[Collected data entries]
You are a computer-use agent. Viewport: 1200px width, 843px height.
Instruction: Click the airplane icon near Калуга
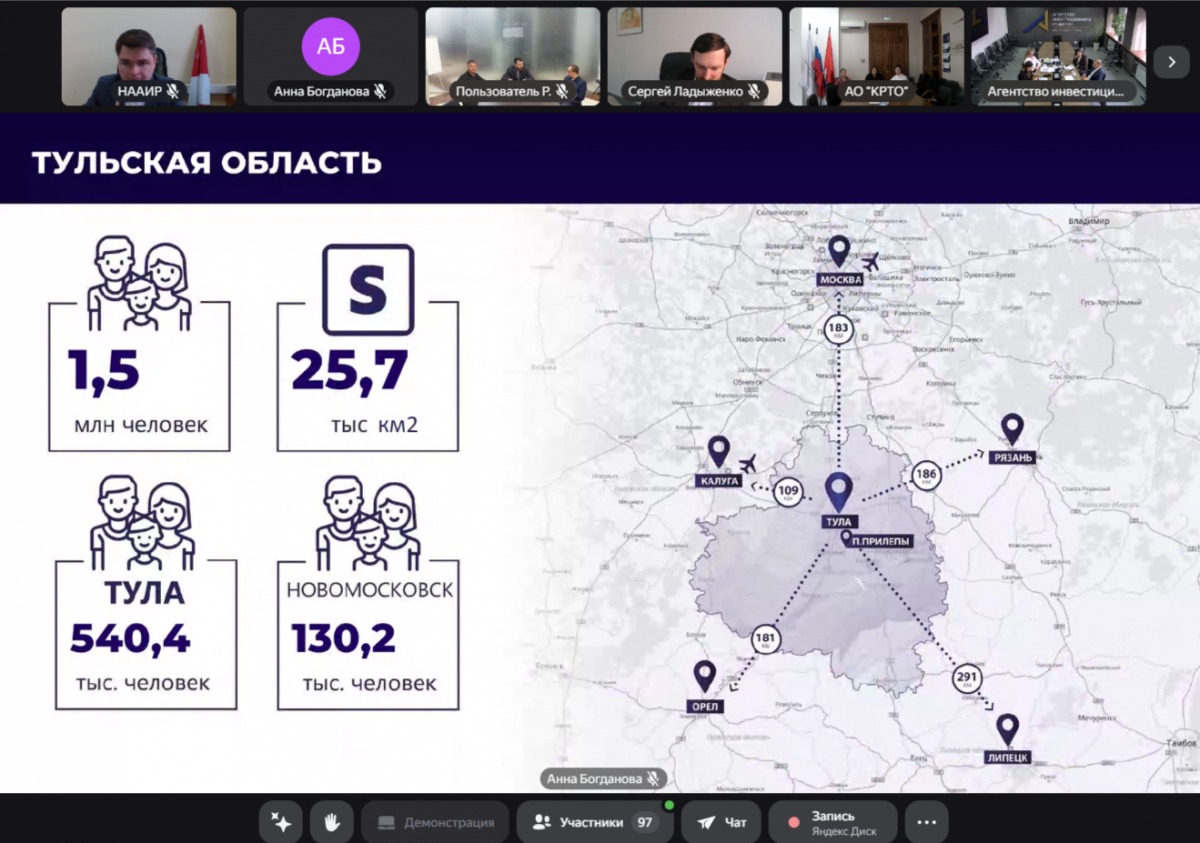pyautogui.click(x=747, y=463)
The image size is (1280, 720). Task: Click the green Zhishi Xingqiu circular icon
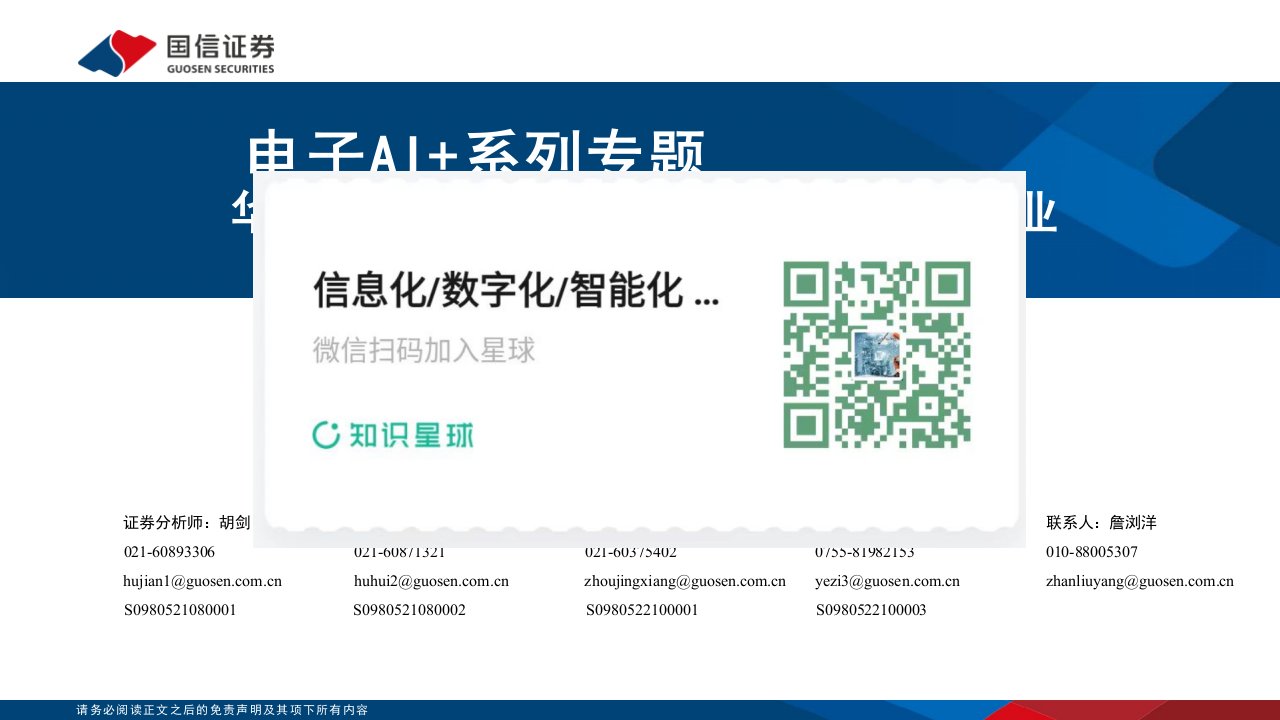(x=326, y=435)
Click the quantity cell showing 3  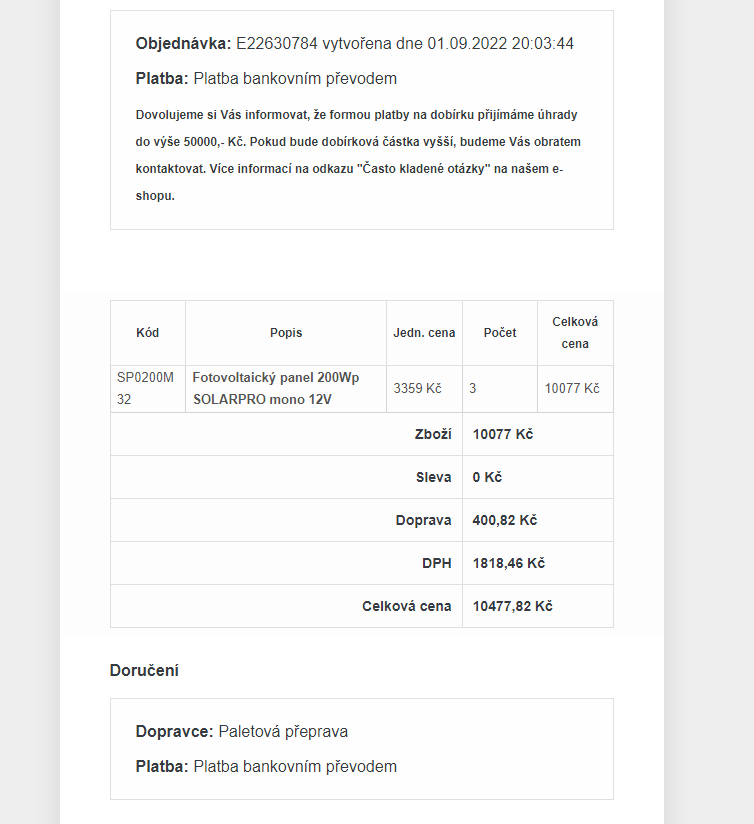pyautogui.click(x=473, y=388)
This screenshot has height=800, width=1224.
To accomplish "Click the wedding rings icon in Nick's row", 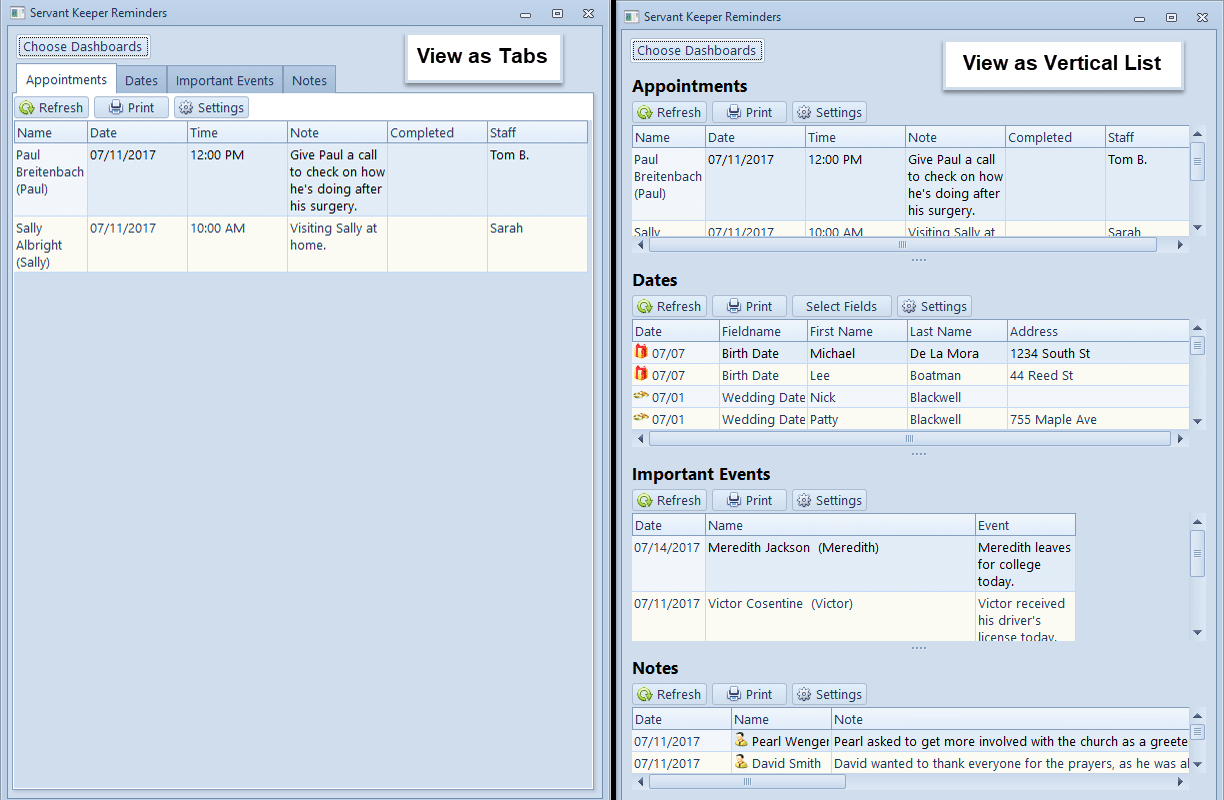I will pyautogui.click(x=641, y=396).

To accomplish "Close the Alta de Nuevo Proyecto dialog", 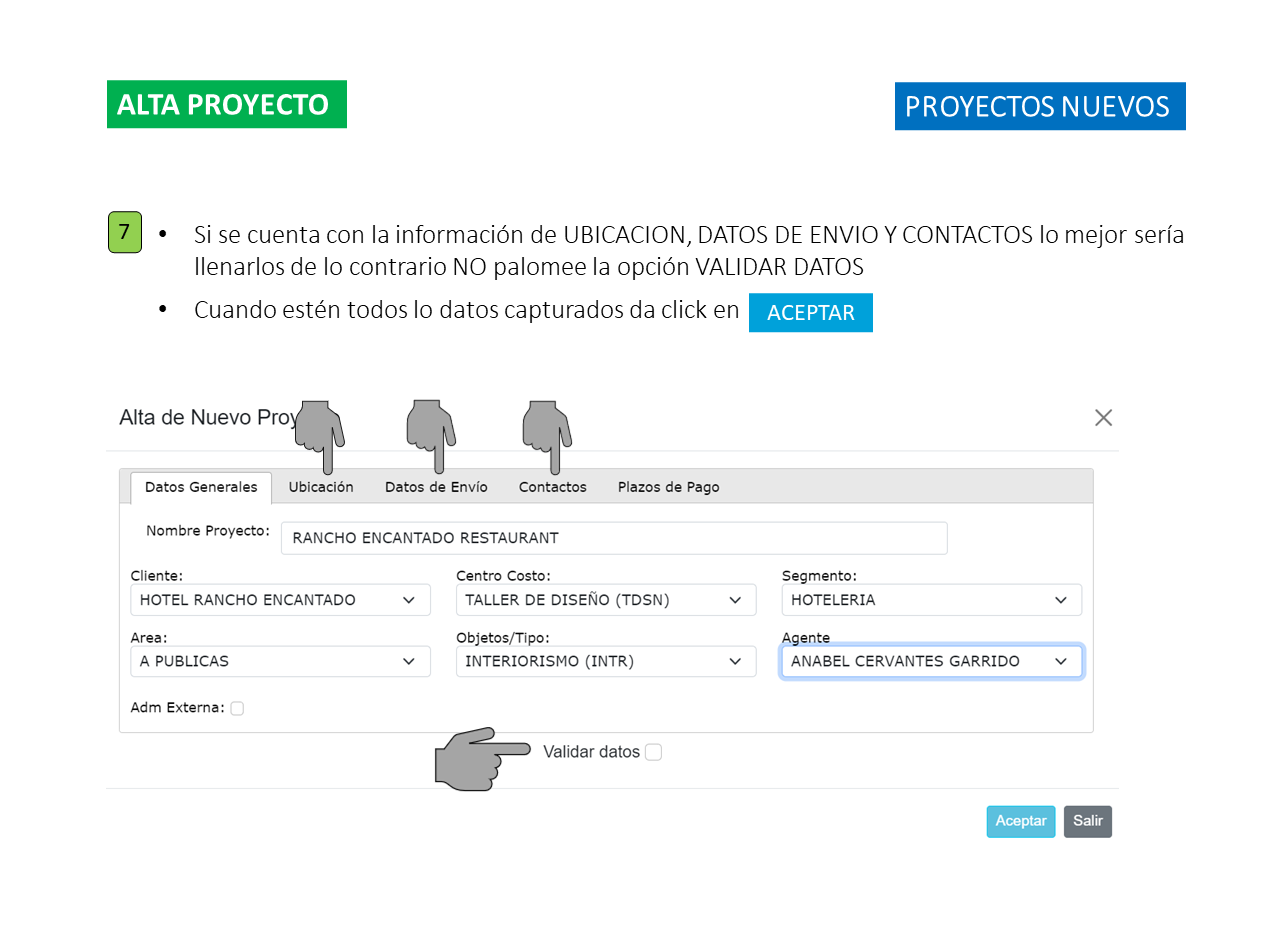I will tap(1103, 418).
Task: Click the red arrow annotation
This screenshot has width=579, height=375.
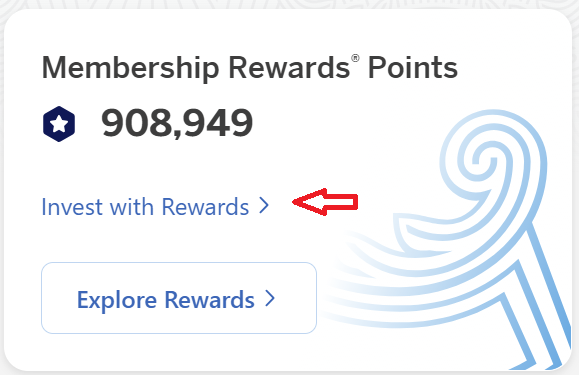Action: coord(325,202)
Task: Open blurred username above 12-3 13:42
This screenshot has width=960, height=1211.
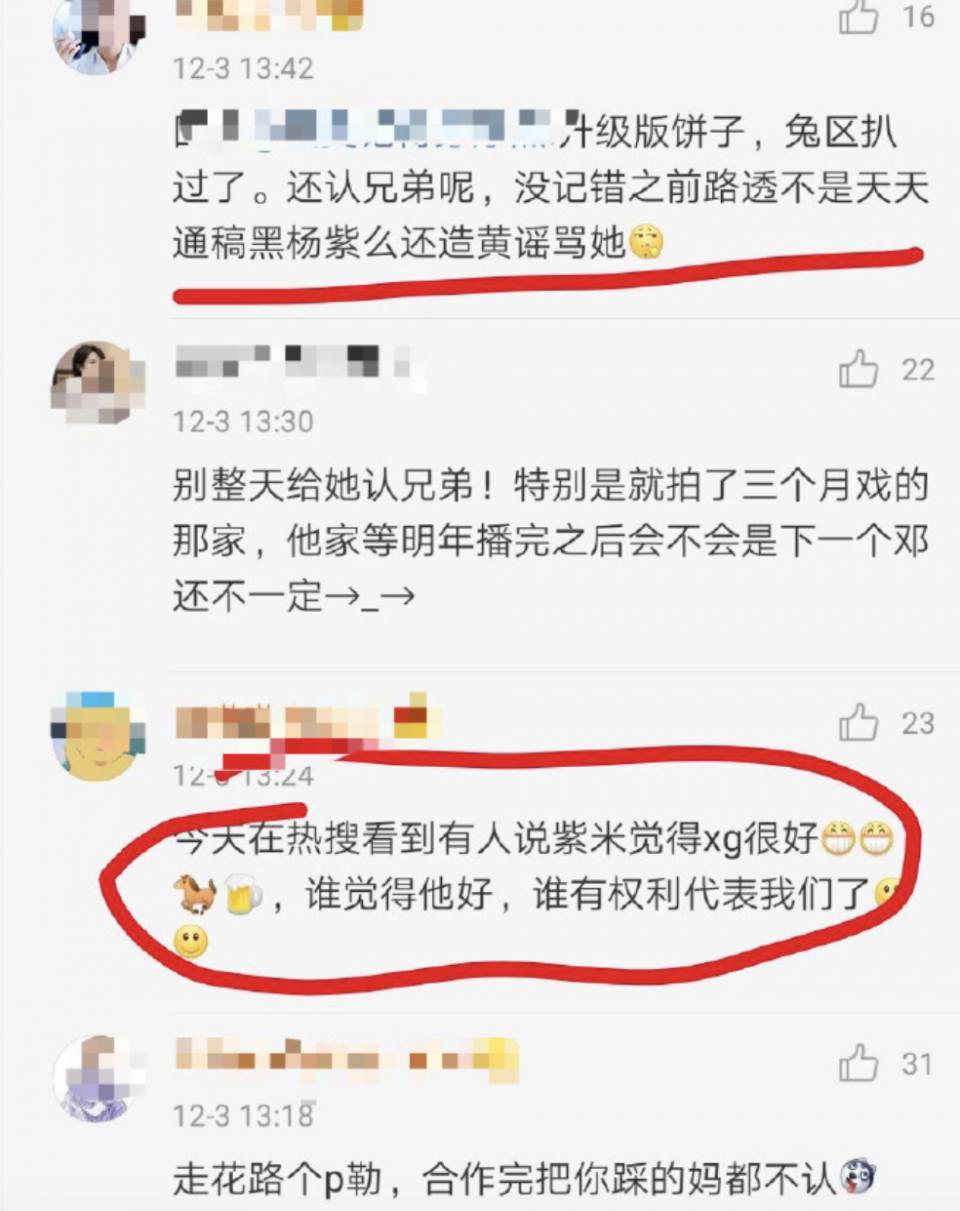Action: 268,15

Task brief: All lines from the one that contains "This screenshot has width=579, height=375." through the last line of the data should be retyped exactly, with the pictures left out.

Solution to the problem:
This screenshot has width=579, height=375.
Action: coord(325,202)
Task: Open blurred username above 12-3 13:42
This screenshot has width=960, height=1211.
Action: 268,15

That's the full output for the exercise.